Lunch was not before one o’clock. Anthime came in about twelve with his parcel, in time to weigh his animals.
Though he was not vain, Anthime felt he must try on his tie before starting work. There was a broken bit of looking-glass lying on the table, which he had used on occasion for the purpose of provoking tropisms. He propped it up against a cage and leant forward to look at his own reflection.
Anthime wore his hair en brosse; it was still thick and had once been red; at the present time it was of the greyish yellow of worn silver-gilt; his whiskers, which were cut short and high, had kept the same reddish tinge as his stiff moustache. He passed the back of his hand over his flat cheeks and under his square chin, and muttered: “Yes, yes. I’ll shave after lunch.”
He took the tie out of its envelope and placed it before him; unfastened his cameo pin and then took off his neckerchief. Round his powerful neck, he wore a collar of medium height with turned-down corners. And now, notwithstanding my desire to relate nothing but what is essential, I cannot pass over in silence Anthime Armand-Dubois’ wen. For until I have learnt to distinguish more surely between the accidental and the necessary, what can I demand from my pen but the most rigorous fidelity? And, indeed, who could affirm that this wen had no share, no weight, in the decisions of what Anthime called his free thought? He was more willing to overlook his sciatica; but this paltry trifle was a thing for which he could not forgive Providence.
It had made its appearance, without his knowing how, shortly after his marriage; and at first it had been merely an inconsiderable wart, south-east of his left ear, just where the hair begins to grow; for a long time he was able to conceal this excrescence in the thickness of his hair, which he combed over it in a curl; Veronica herself had not noticed it, till once, in the course of a nocturnal caress, her hand had suddenly encountered it.
“Dear me!” she had exclaimed. “What have you got there?”
And, as though the swelling, once discovered, had no further reason for discretion, it grew in a few months to the size of an egg—a partridge’s—a guinea-fowl’s—and then a hen’s.

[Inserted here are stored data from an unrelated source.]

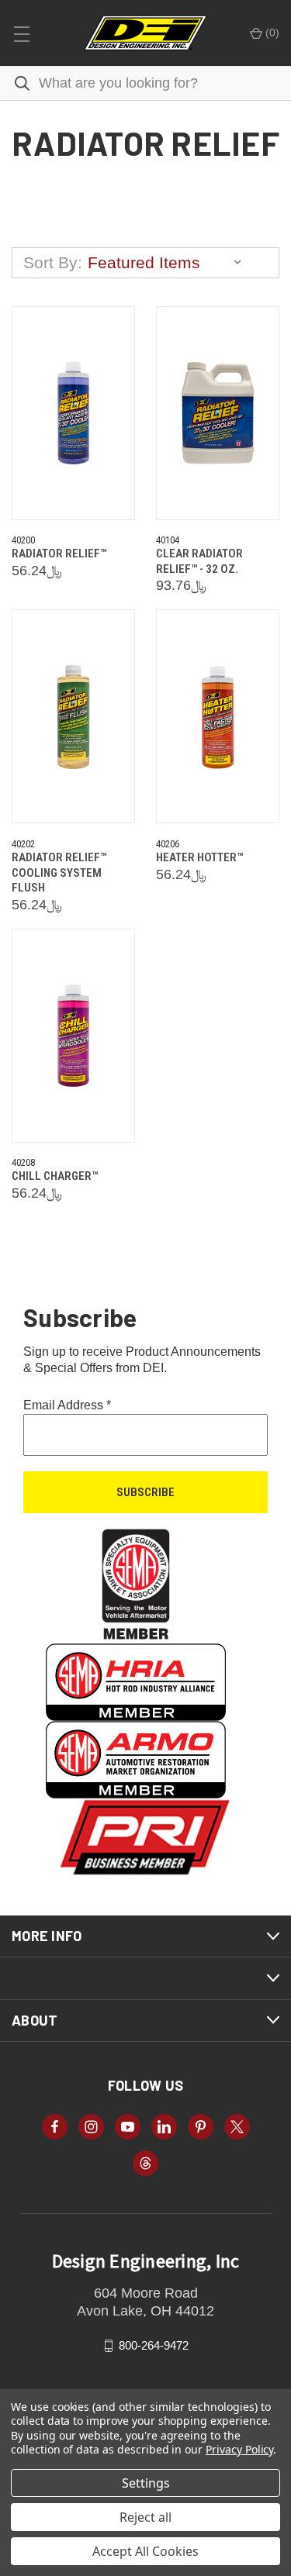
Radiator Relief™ (59, 553)
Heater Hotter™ (199, 857)
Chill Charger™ (55, 1176)
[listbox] (168, 263)
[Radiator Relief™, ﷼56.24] (73, 413)
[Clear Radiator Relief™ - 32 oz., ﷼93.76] (218, 413)
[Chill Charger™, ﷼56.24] (73, 1035)
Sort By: (52, 262)
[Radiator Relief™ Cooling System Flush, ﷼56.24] (73, 716)
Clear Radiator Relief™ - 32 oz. (199, 561)
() (270, 32)
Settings (146, 2483)
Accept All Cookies (145, 2551)
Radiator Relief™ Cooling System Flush (59, 872)
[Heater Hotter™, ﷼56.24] (218, 716)
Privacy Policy (239, 2449)
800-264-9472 (154, 2345)
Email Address (67, 1405)
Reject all (145, 2517)
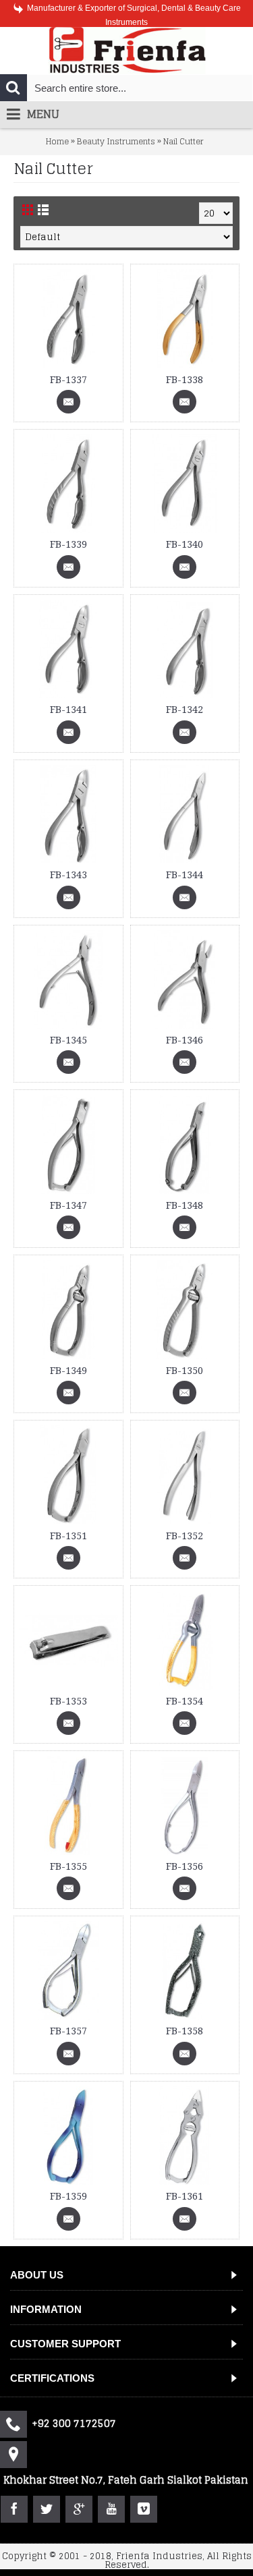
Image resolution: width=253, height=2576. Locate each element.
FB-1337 (68, 379)
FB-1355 (68, 1866)
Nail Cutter (183, 141)
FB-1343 (68, 874)
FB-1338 (184, 379)
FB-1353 (68, 1701)
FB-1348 (184, 1205)
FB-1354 (184, 1701)
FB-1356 (184, 1866)
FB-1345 (68, 1040)
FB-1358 (184, 2031)
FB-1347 (68, 1205)
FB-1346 (184, 1040)
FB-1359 (68, 2196)
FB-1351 (68, 1535)
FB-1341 (68, 709)
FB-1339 (68, 544)
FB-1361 (184, 2196)
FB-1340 (184, 544)
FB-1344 (184, 874)
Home (57, 141)
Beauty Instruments (116, 141)
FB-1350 (184, 1370)
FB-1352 (184, 1535)
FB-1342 (184, 709)
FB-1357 (68, 2031)
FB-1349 (68, 1370)
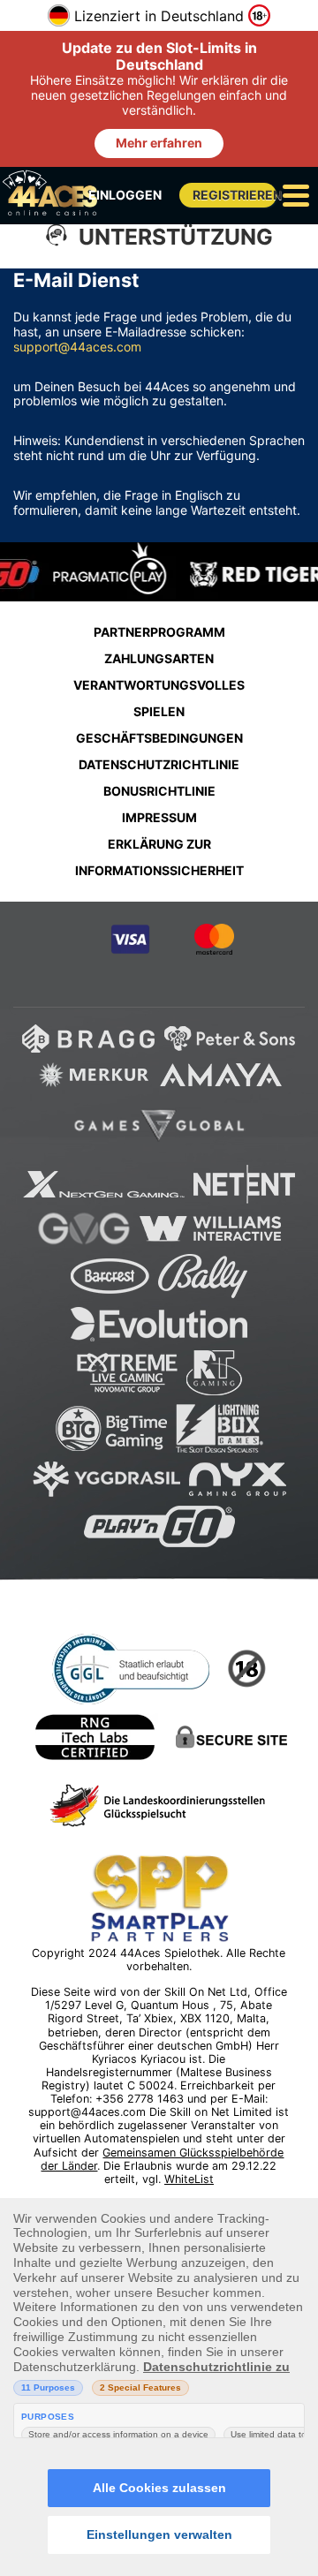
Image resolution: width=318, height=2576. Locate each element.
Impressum (159, 817)
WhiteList (189, 2179)
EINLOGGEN (125, 194)
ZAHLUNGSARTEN (159, 658)
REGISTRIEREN (234, 194)
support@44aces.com (77, 346)
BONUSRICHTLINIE (159, 790)
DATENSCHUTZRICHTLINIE (159, 764)
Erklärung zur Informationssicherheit (159, 857)
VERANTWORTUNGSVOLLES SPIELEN (159, 698)
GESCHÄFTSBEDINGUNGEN (159, 737)
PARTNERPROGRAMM (159, 631)
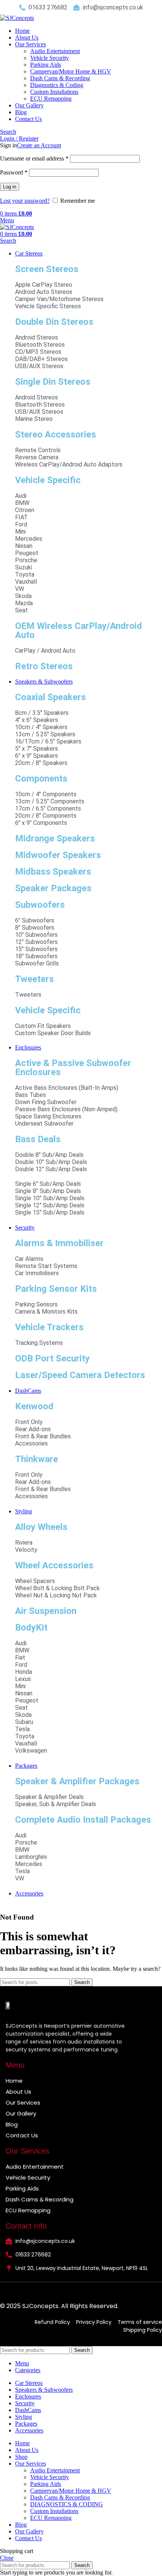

There it stopped, while his hair, as it grew scantier, exposed it more and more to view between its meagre strands. At forty-six years of age, Anthime Armand-Dubois could have no further pretensions to good looks; he cut his hair close and adopted a style of collar of medium height, with a kind of recess in it, which hid and at the same time revealed the wen. But enough of Anthime’s wen!
He put the tie round his neck. In the middle of the tie was a little metal slide, through which a fastening of tape was passed and then kept in place by a spring clip. An ingenious contrivance—but no sooner was the tape inserted into the slide than it came unsewn and the tie fell on to the operating-table. There was no help for it but to have recourse to Veronica. She came running at the summons.
“Just sew this thing on for me, will you?” said Anthime.
“Machine-made,” she muttered, “rubbishy stuff!”